Akt oskarżenia, który wpłynął do Sądu dotyczy Gísli Freya Valdórssona, który jest odpowiedzialny za wyciek dokumentów do prasy.
Rozprawa rozpoczęła się dziś rano i podczas niej przedstawiono nowe dowody. Mężczyzna został skazany na osiem miesięcy pozbawienia wolności w zawieszeniu.
Po ogłoszeniu wyroku, który odczytano dziś w Sądzie Rejonowym w Reykjaviku, Gísli Freyr powiedział dziennikarzom, że nie zamierza odwoływać się do sądu wyższej instancji. Wczoraj Gísli Freyr przyznał się przed minister Hanną Birną Kristjánsdóttir, że to on jest odpowiedzialny za wyciek.
Od samego początku kiedy do tego doszło – w listopadzie 2013 roku, Gísli Freyr utrzymywał, że jest niewinny i nie miał nic wspólnego z wyciekiem, jednak wczoraj przyznał się do winy. Twierdził, że robi to z powodu wyrzutów sumienia które go gryzą, że przez ten cały czas kłamał, pisze ruv.is.
Prokurator Helgi Magnús Gunnarsson powiedział dziś rano w sądzie, że w ostatni weekend jego biuro otrzymało nowe dowody w sprawie, które jednoznacznie wskazywały na winę byłego asystenta.
Helgi wyjaśnił, że otrzymane dowody wskazują na to, że Gísli Freyr zmienił notatkę na temat osoby ubiegającej się o azyl i zapisał ją na swoim komputerze przed jej ponownym usunięciem.
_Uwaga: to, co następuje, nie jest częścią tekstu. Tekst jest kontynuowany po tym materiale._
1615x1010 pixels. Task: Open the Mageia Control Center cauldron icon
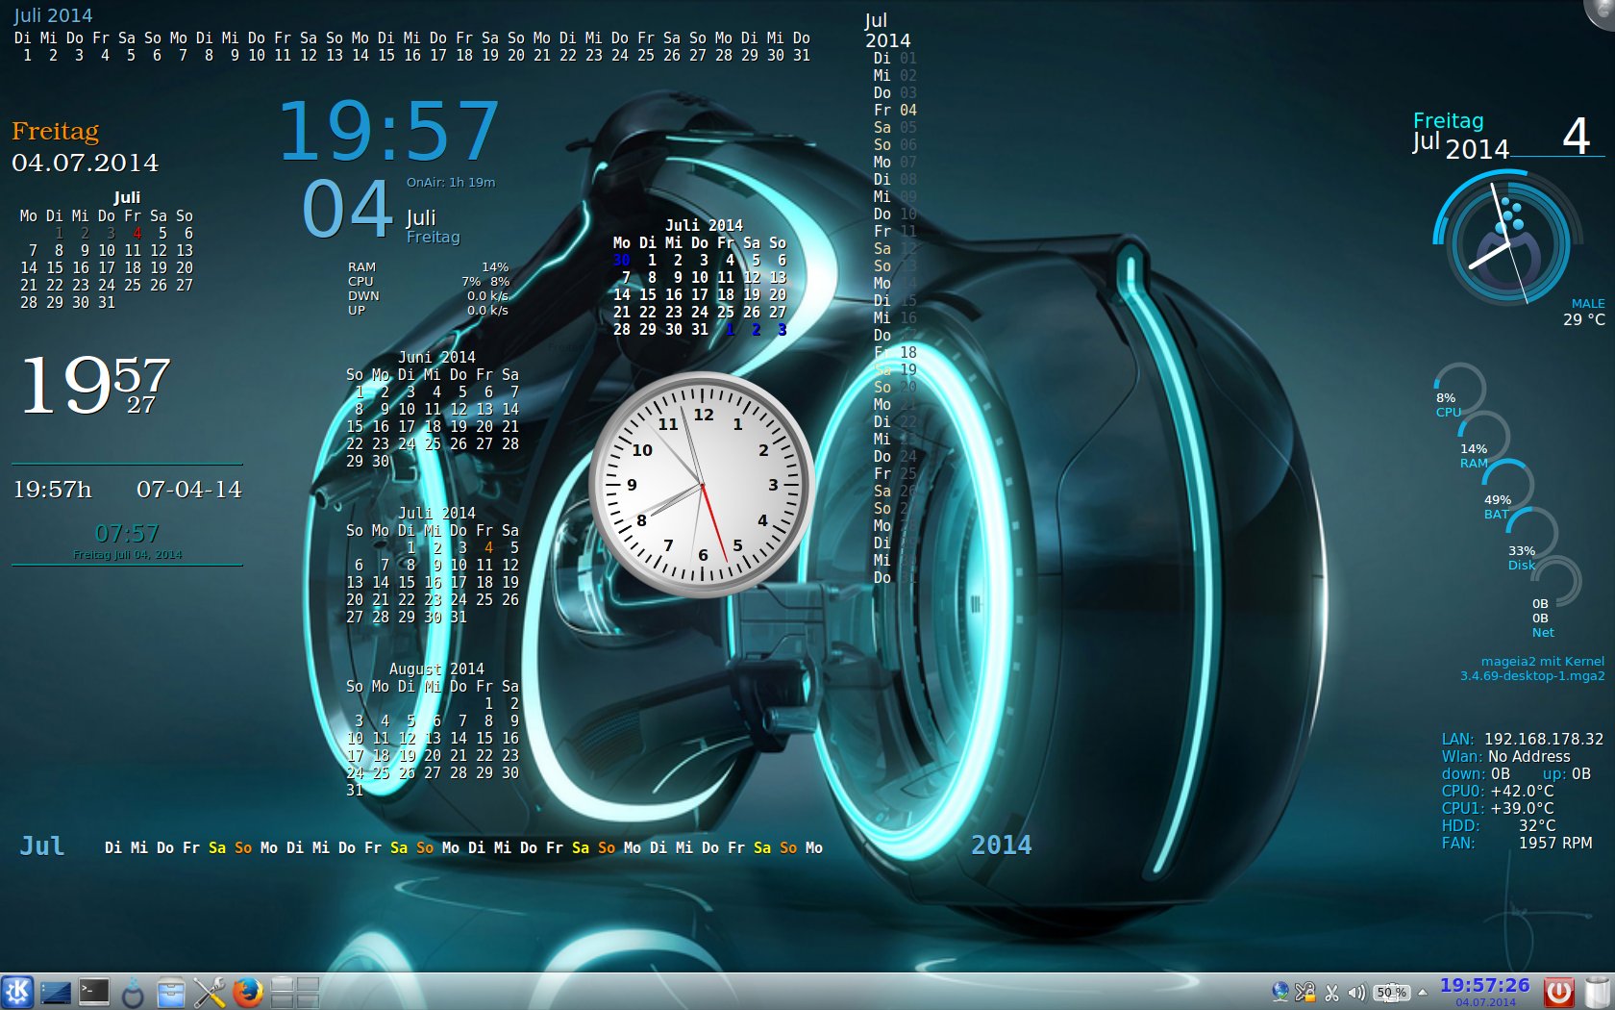click(133, 993)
Prokurator twierdzi, że prawdziwym powodem przyznania się Gísli Freyra do winy były niezbite dowody jego winy, a nie to, że dręczyły go wyrzuty sumienia.
Prokurator domagał się trzech lat pozbawienia wolności dla byłego asystenta minister.
Hanna Birna utrzymuje, że nie była zaangażowana w wyciek z ministerstwa, ale posłowie z opozycji domagają się jej dymisji.